Durant cette période, toute l’attention sera dédiée à la conception de ce morceau. De l’enregistrement des ballades, puis des passages “hard-rock”. Les chants d’opéra puis les chœurs sont aussi enregistrés, une prise après l’autre. Roy Thomas Baker se retrouve avec plus de 180 voix superposées avec lesquelles il doit composer.
Après trois semaines de travail intense, le groupe retourne à Londres pour réaliser le mixage du futur tube et enregistrer de nouvelles chansons. C’est à ce moment-là que le talent de Roy Thomas Baker combiné au génie de Freddie Mercury, laisse présager un énorme succès.
Les morceaux sont enregistrés au rythme des déménagements. La première chanson de l’album : Death on Two Legs, est un cri de haine dirigé contre les anciens managers du groupe.
Tu connais forcément les légendes de groupes de rock qui ont enregistré leurs albums en une seule prise et ils ont mis en rayon une pépite ? Ici, l’histoire est... Disons, différente.
Il faudra quatre mois aux membres du groupe, un passage par six studios et une facture totale pour le coût de l’enregistrement d’environ 40000 £ pour terminer leur travail. L’album est considéré à l’époque comme le plus couteux jamais produit.
Aucune langue, même parmi les plus mauvaises n’osera jamais dire que ça ne valait pas le coup. Freddie Mercury, toujours en croisade pour son titre phare, tente de convaincre les membres du groupe et EMI de sortir Bohemian Rhapsody en premier single. Le morceau est considéré comme trop long et la peur que les radios refusent de le passer se fait ressentir. Kenny Everett, un ami de Freddie Mercury qui s’avère être animateur de radio, passe le morceau quatorze fois en deux jours malgré l’interdiction du studio. Mais devant le succès du tube, EMI autorise sa sortie en single le 31 octobre 1975, soit plus de trois semaines avant la sortie de l’album. De quoi faire frémir d’impatience, la moustache des fans.

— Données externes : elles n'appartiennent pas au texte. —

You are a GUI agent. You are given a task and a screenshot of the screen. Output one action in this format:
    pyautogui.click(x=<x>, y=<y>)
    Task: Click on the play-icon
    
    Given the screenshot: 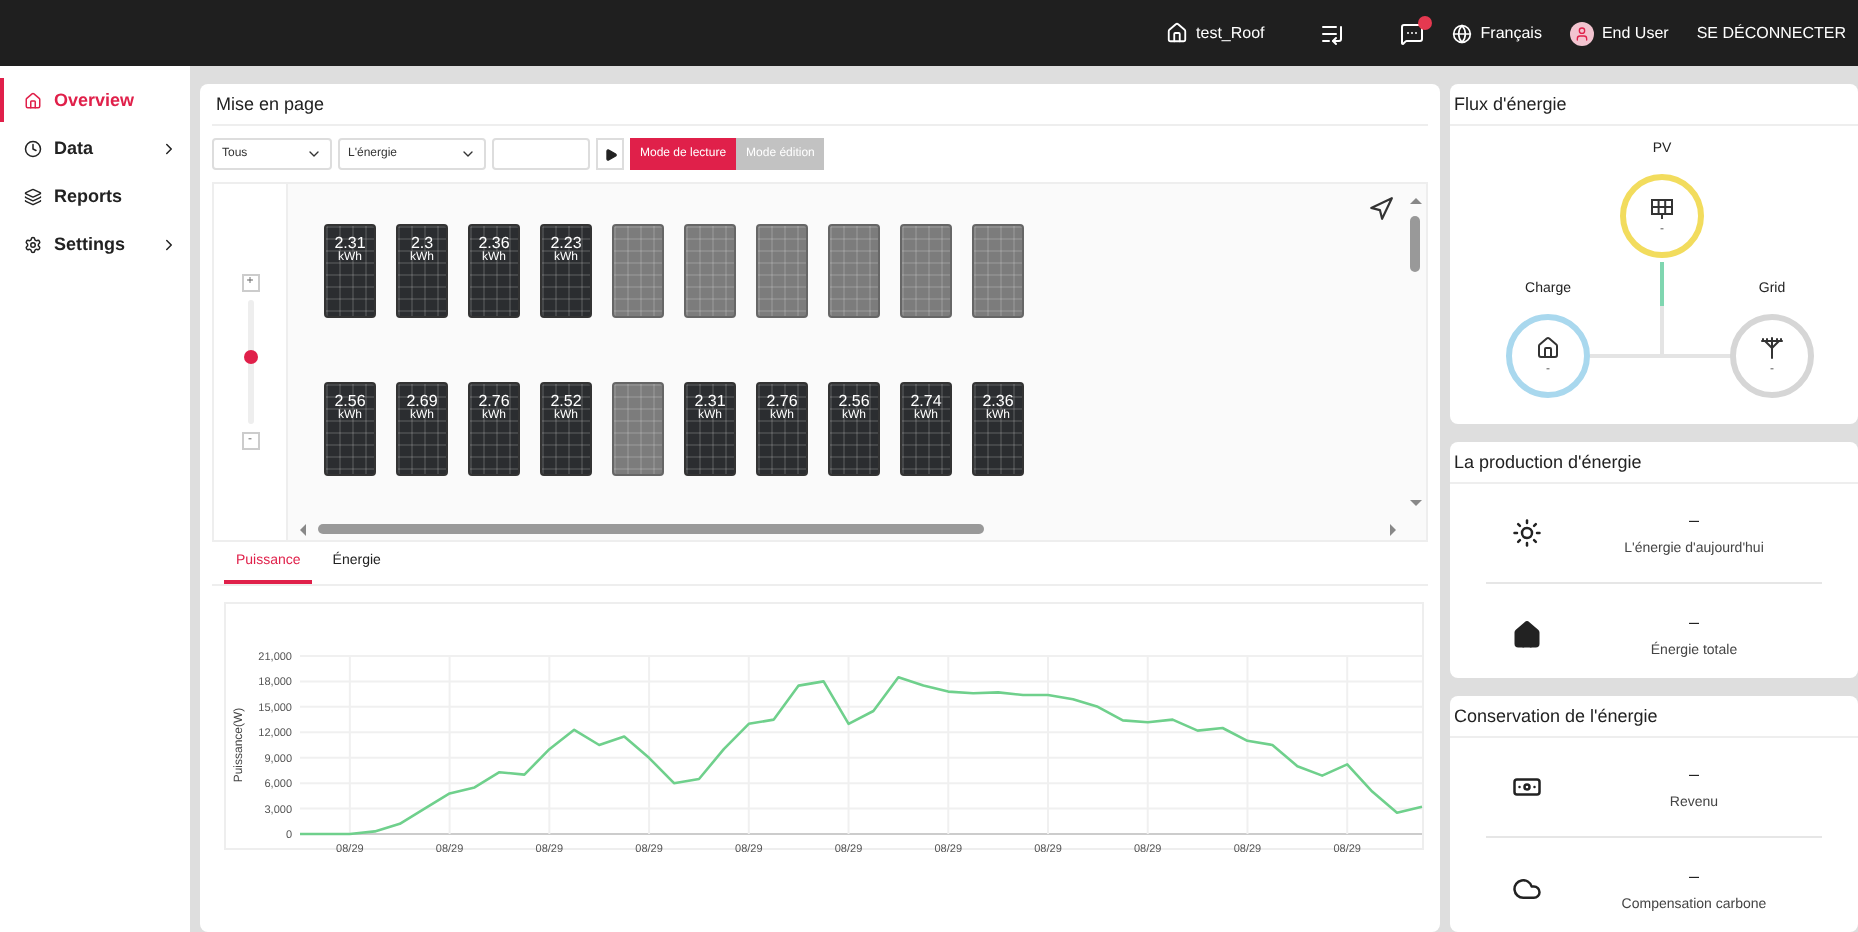 What is the action you would take?
    pyautogui.click(x=610, y=154)
    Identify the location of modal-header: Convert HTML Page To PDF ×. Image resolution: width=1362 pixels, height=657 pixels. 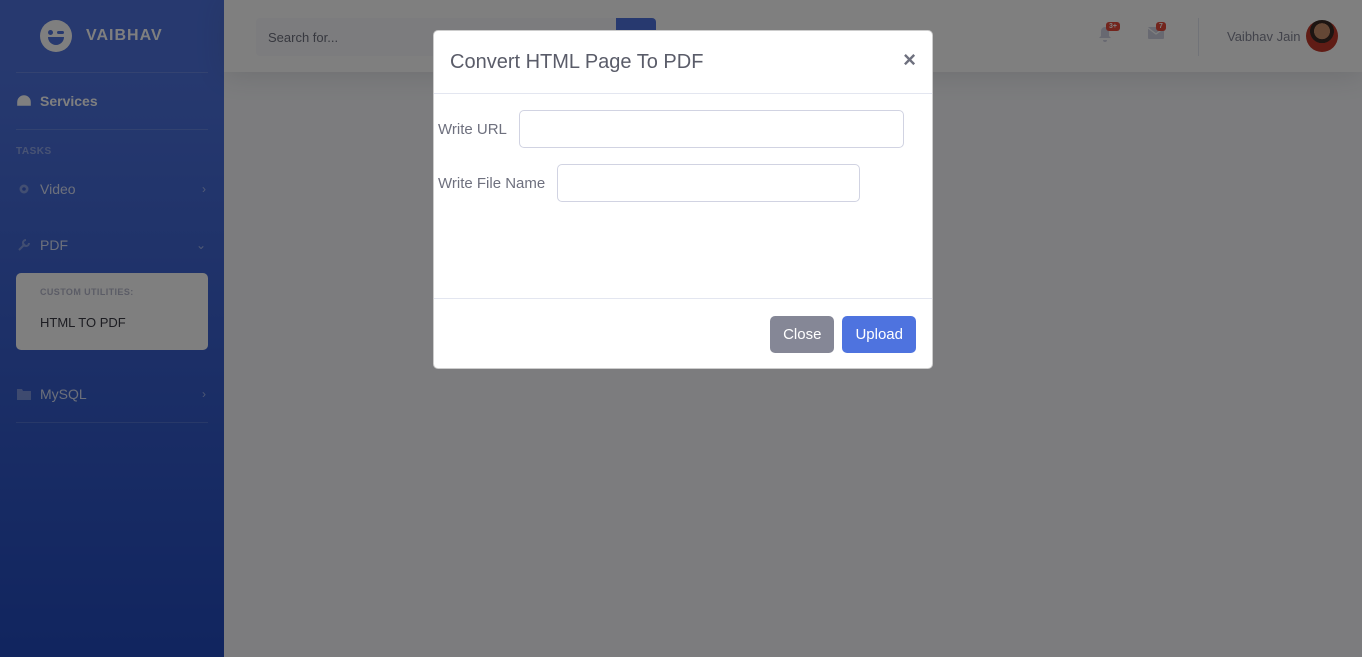
(683, 62).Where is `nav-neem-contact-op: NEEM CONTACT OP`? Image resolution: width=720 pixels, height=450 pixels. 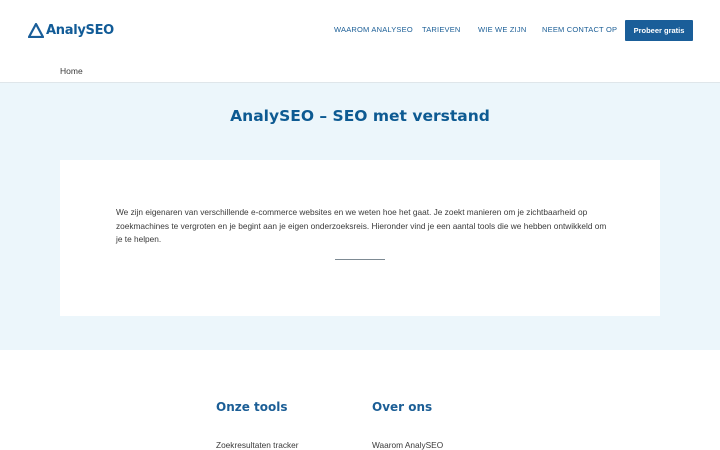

L’album sort le 21 novembre 1975 au Royaume-Uni et le 4 décembre aux Etats-Unis. C’est la première fois qu’un album de Queen se place en première place de l’UK Albums Chart. Classement qu’il a atteint trois semaines après sa sortie.
Le groupe jouait sa dernière carte, et il faut dire que la main était bien servie. Les rentrées d’argent se font rapidement, bien que la répartition des sommes soit inégale (mais ça, c’est une autre histoire). Le groupe s’inscrit comme indétrônable au sommet de ce croisement de genres musicaux riches et éclectiques. De nombreuses rééditions ont vu le jour depuis. Installant confortablement cet album de génie au Panthéon des chefs-d’œuvre du rock.
Aujourd’hui, il est impossible pour moi d’être au volant et d’entendre Bohemian Rhapsody sans secouer ma tête dans tous les sens et d’imaginer des têtes flottantes sur fond noir.
La puissance de cet album reste sa versatilité et sa richesse. On passe d’une joyeuse balade avec You’re my best friend, à une musique biblique pleine de mythologie The Prophet’s Song. Le tout dans un plaisir sans fin. Un album à écouter toute l’année (et en voiture évidemment).